* _Aim of the exercise_:
Print exactly the line that contains "You are a computer-use" along with every line beneath it to the end of the records below, and omit pictures.

───── Records supplied

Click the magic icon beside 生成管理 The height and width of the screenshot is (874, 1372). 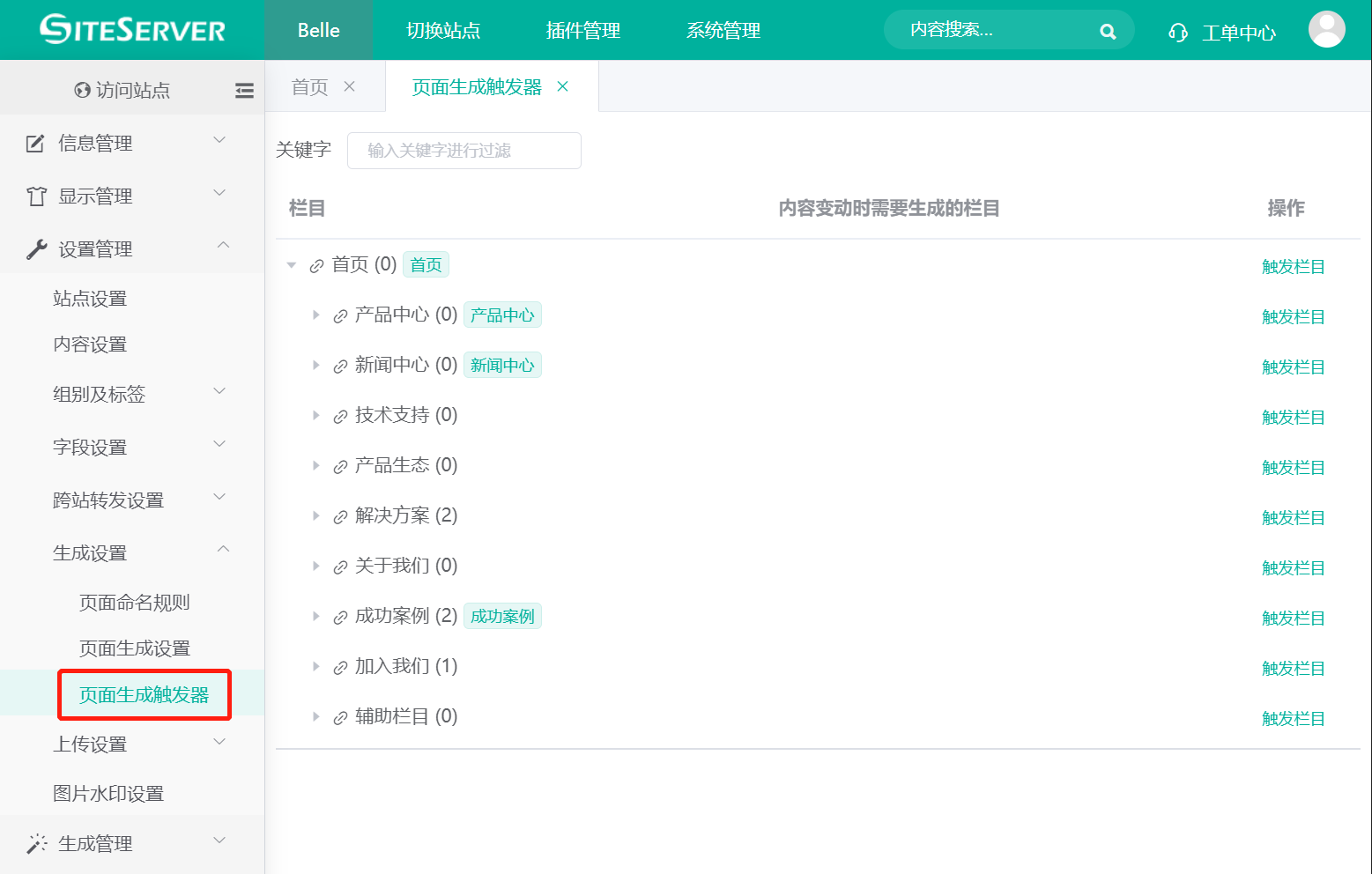click(35, 842)
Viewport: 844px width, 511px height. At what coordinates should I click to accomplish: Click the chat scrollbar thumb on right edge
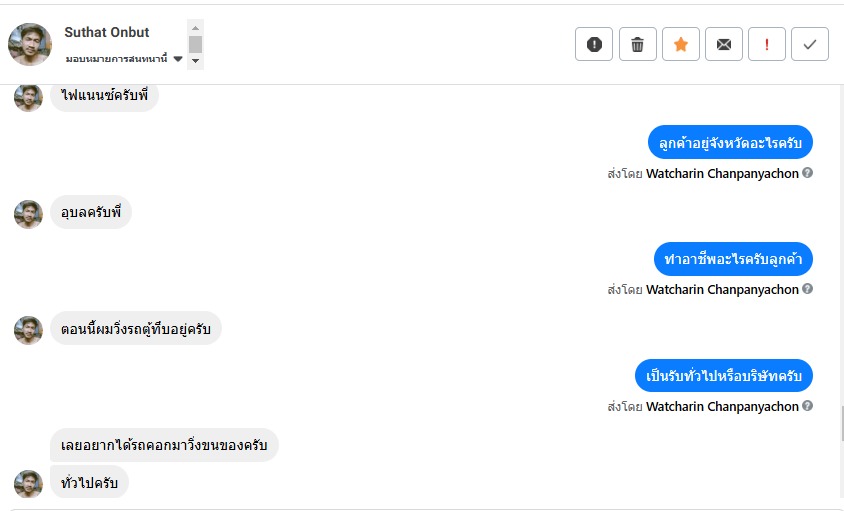pyautogui.click(x=841, y=423)
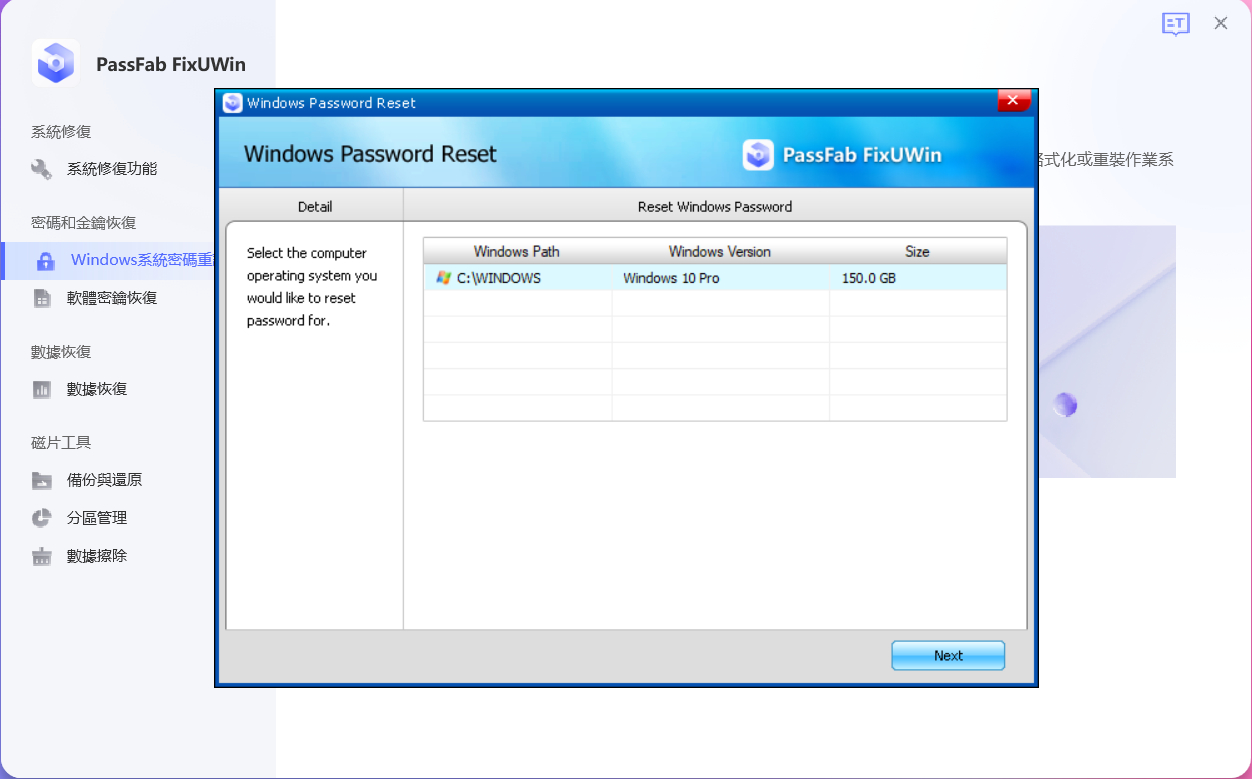This screenshot has width=1252, height=779.
Task: Click the 分區管理 pie icon
Action: (42, 518)
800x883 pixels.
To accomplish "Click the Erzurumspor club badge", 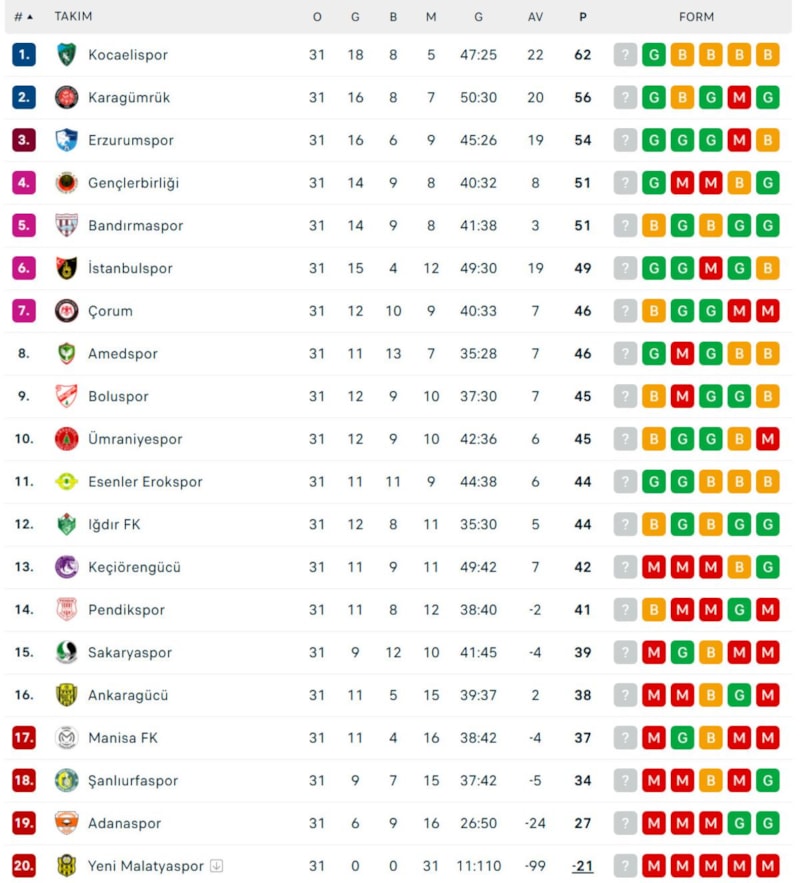I will tap(66, 140).
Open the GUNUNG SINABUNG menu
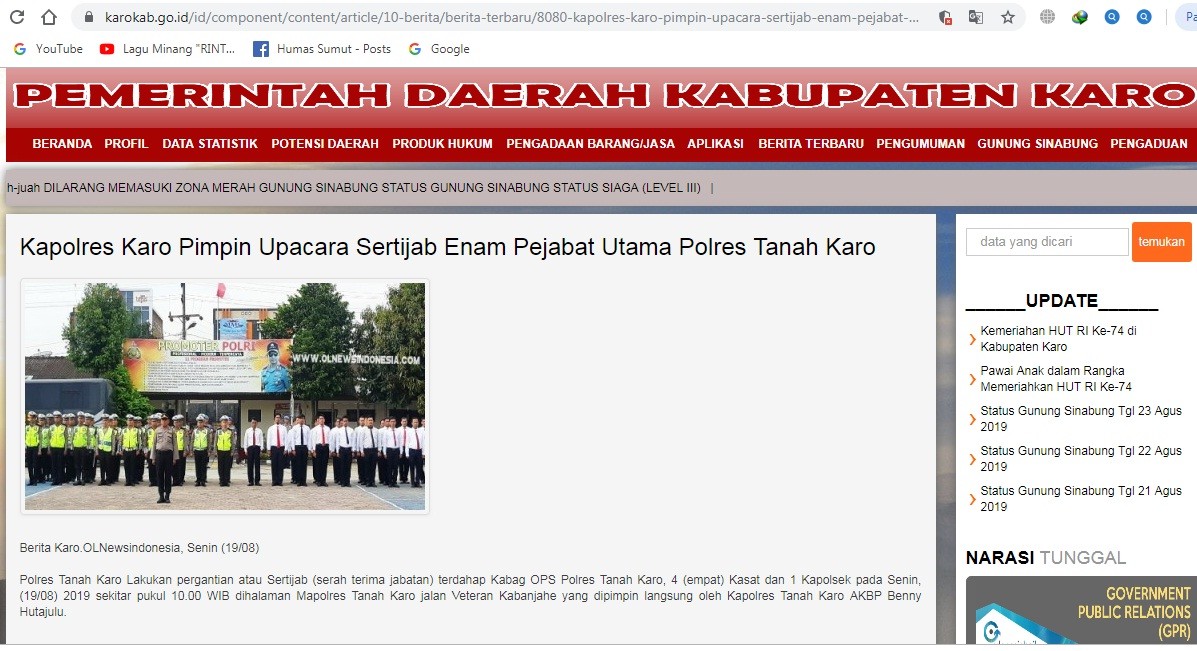This screenshot has width=1197, height=651. click(1037, 144)
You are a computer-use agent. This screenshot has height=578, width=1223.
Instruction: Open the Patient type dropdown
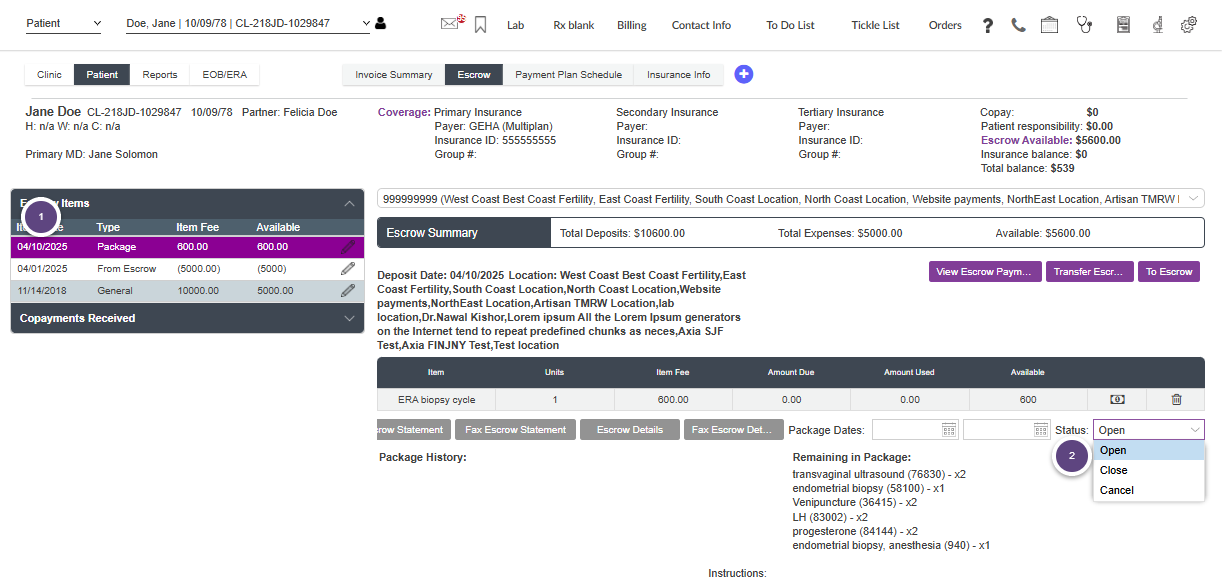[63, 23]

──────────

* _Your response_:
You are a computer-use agent. This screenshot has height=578, width=1223.
Instruction: Open the Patient type dropdown
[63, 23]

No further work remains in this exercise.